The US Food and Drug Administration (FDA) has granted pre-market approval (PMA) to Abiomed’s latest heart pump, Impella RP with SmartAssist, for the treatment of acute right heart failure for up to 14 days.
The device is approved for treating patients with a body surface area greater than or equal to 1.5m² with acute right heart failure or decompensation after implanting a left ventricular assist device, myocardial infarction, heart transplant or open-heart surgery.
Impella RP with SmartAssist is the first single-access, dual-sensor technology device to provide temporary percutaneous ventricular support, the company noted.
Created with simple setup and insertion in mind, the device offers real-time assistance and trends to aid in pump management and weaning.
The device is augmented with Impella Connect for remote monitoring using any type of internet-connected device through a safe, Health Insurance Portability and Accountability Act-compliant website.
Impella RP with SmartAssist is an improvised version of Impella RP, which received PMA from the FDA in 2017.
The FDA issued an emergency use authorisation (EUA) for Impella RP to treat Covid-19 patients with right heart failure or decompensation, including pulmonary embolism, in June last year.
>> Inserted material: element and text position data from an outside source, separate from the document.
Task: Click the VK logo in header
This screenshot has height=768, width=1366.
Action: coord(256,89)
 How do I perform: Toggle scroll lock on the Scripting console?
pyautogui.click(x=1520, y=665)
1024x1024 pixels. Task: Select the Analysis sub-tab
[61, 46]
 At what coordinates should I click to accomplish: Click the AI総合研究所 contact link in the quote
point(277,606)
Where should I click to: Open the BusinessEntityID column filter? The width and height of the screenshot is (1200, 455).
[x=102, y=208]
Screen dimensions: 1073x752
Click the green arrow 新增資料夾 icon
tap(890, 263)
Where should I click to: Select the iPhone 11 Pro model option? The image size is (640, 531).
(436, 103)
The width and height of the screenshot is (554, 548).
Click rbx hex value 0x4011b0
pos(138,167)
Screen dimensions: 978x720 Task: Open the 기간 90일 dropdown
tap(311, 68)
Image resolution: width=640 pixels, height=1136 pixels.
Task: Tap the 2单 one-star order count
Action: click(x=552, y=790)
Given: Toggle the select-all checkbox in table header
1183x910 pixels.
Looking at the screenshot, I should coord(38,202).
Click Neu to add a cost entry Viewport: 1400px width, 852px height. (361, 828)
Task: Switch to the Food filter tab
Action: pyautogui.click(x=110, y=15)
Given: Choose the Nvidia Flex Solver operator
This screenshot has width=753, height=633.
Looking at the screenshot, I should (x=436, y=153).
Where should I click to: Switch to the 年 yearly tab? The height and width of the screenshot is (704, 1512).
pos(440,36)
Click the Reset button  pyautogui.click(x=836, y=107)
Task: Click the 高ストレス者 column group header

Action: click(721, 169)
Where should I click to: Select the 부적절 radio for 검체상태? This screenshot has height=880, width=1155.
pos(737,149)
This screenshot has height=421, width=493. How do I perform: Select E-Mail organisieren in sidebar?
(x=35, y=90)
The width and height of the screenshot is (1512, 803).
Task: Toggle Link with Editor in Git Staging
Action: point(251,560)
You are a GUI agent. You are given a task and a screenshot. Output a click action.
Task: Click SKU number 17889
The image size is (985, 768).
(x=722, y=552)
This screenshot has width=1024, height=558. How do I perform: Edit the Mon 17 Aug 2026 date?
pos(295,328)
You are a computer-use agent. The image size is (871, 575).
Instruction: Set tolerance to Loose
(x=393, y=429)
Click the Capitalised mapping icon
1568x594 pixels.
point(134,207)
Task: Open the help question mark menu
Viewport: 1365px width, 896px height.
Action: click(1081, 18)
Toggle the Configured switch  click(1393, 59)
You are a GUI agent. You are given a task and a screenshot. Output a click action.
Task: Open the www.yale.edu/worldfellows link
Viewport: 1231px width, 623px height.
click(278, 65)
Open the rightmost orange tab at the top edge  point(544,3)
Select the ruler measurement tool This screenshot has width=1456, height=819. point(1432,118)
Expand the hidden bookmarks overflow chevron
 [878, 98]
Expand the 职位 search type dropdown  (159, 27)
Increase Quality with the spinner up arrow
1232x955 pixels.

Early detection and treatment in people who need right heart support are vital as 37% of acute myocardial infarction cardiogenic shock patients have right heart dysfunction, which causes substantially high mortality risk.
An FDA PMA post-approval study showed that use of Impella RP within 48 hours of cardiogenic shock onset in right heart failure cases offers 73% survival versus 14% survival when placed after 48 hours.
Abiomed plans to launch Impella RP with SmartAssist in the US in a controlled manner at hospitals that maintain cardiogenic shock best practice protocols.
The development comes after the company received FDA investigational device exemption approval to begin a clinical trial for the Impella ECP heart pump in high-risk percutaneous coronary intervention patients.